### Stored data
[Start of section]

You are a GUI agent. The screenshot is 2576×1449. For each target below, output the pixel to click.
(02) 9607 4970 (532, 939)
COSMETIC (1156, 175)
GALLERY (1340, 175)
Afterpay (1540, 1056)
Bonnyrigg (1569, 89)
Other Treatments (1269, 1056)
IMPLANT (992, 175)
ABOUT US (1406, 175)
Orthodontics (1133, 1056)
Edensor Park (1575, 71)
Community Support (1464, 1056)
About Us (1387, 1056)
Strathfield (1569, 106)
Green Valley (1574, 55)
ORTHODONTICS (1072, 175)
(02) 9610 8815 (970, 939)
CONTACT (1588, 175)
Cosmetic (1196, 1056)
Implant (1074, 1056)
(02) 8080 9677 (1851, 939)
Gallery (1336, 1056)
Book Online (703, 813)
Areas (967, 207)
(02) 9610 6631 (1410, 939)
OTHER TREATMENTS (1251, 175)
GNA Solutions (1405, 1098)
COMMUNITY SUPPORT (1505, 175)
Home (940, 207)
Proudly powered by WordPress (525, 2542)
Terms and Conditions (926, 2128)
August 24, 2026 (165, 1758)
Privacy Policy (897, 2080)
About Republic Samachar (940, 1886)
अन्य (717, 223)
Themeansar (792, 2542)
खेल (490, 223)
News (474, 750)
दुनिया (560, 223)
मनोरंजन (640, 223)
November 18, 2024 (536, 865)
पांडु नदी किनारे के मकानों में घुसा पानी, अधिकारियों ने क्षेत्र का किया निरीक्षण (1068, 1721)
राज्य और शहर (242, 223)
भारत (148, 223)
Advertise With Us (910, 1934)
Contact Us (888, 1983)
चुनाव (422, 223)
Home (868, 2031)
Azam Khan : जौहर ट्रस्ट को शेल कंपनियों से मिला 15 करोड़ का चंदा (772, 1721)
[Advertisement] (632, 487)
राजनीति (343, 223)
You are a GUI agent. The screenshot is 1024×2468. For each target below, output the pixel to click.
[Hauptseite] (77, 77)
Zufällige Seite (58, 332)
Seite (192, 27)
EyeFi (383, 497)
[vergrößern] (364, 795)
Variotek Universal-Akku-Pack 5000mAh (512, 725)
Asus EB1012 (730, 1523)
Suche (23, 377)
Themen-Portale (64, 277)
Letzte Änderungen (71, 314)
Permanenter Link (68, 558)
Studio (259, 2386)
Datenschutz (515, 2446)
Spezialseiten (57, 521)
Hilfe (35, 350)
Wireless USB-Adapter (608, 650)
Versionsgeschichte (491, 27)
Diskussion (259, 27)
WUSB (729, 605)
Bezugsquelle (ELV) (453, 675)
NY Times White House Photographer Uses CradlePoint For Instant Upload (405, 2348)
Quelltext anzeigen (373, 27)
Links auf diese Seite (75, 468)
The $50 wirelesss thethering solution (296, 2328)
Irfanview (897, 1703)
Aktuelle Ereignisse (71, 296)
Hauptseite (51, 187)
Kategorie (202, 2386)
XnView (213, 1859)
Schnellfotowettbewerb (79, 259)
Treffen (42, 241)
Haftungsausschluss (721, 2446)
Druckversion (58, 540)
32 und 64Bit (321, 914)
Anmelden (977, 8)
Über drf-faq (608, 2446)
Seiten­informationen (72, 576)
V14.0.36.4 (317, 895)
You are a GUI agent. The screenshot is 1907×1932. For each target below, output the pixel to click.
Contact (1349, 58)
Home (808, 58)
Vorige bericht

[End of section]

### Your goal
Give all the entries again exactly; leave none out.

### Response for this exercise
You are a GUI agent. The screenshot is 2576×1449. For each target below, output the pixel to click.
(02) 9607 4970 (532, 939)
COSMETIC (1156, 175)
GALLERY (1340, 175)
Afterpay (1540, 1056)
Bonnyrigg (1569, 89)
Other Treatments (1269, 1056)
IMPLANT (992, 175)
ABOUT US (1406, 175)
Orthodontics (1133, 1056)
Edensor Park (1575, 71)
Community Support (1464, 1056)
About Us (1387, 1056)
Strathfield (1569, 106)
Green Valley (1574, 55)
ORTHODONTICS (1072, 175)
(02) 9610 8815 (970, 939)
CONTACT (1588, 175)
Cosmetic (1196, 1056)
Implant (1074, 1056)
(02) 8080 9677 (1851, 939)
Gallery (1336, 1056)
Book Online (703, 813)
Areas (967, 207)
(02) 9610 6631 (1410, 939)
OTHER TREATMENTS (1251, 175)
GNA Solutions (1405, 1098)
COMMUNITY SUPPORT (1505, 175)
Home (940, 207)
Proudly powered by WordPress (525, 2542)
Terms and Conditions (926, 2128)
August 24, 2026 (165, 1758)
Privacy Policy (897, 2080)
About Republic Samachar (940, 1886)
अन्य (717, 223)
Themeansar (792, 2542)
खेल (490, 223)
News (474, 750)
दुनिया (560, 223)
मनोरंजन (640, 223)
November 18, 2024 (536, 865)
पांडु नदी किनारे के मकानों में घुसा पानी, अधिकारियों ने क्षेत्र का किया निरीक्षण (1068, 1721)
राज्य और शहर (242, 223)
भारत (148, 223)
Advertise With Us (910, 1934)
Contact Us (888, 1983)
चुनाव (422, 223)
Home (868, 2031)
Azam Khan : जौहर ट्रस्ट को शेल कंपनियों से मिला 15 करोड़ का चंदा (772, 1721)
[Advertisement] (632, 487)
राजनीति (343, 223)
You are a GUI agent. The screenshot is 1024×2468. For each target below, output the pixel to click.
[Hauptseite] (77, 77)
Zufällige Seite (58, 332)
Seite (192, 27)
EyeFi (383, 497)
[vergrößern] (364, 795)
Variotek Universal-Akku-Pack 5000mAh (512, 725)
Asus EB1012 (730, 1523)
Suche (23, 377)
Themen-Portale (64, 277)
Letzte Änderungen (71, 314)
Permanenter Link (68, 558)
Studio (259, 2386)
Datenschutz (515, 2446)
Spezialseiten (57, 521)
Hilfe (35, 350)
Wireless USB-Adapter (608, 650)
Versionsgeschichte (491, 27)
Diskussion (259, 27)
WUSB (729, 605)
Bezugsquelle (ELV) (453, 675)
NY Times White House Photographer Uses CradlePoint For Instant Upload (405, 2348)
Quelltext anzeigen (373, 27)
Links auf diese Seite (75, 468)
The $50 wirelesss thethering solution (296, 2328)
Irfanview (897, 1703)
Aktuelle Ereignisse (71, 296)
Hauptseite (51, 187)
Kategorie (202, 2386)
XnView (213, 1859)
Schnellfotowettbewerb (79, 259)
Treffen (42, 241)
Haftungsausschluss (721, 2446)
Druckversion (58, 540)
32 und 64Bit (321, 914)
Anmelden (977, 8)
Über drf-faq (608, 2446)
Seiten­informationen (72, 576)
V14.0.36.4 (317, 895)
You are a GUI agent. The screenshot is 1907×1932. For each target below, output the pixel to click.
Contact (1349, 58)
Home (808, 58)
Vorige bericht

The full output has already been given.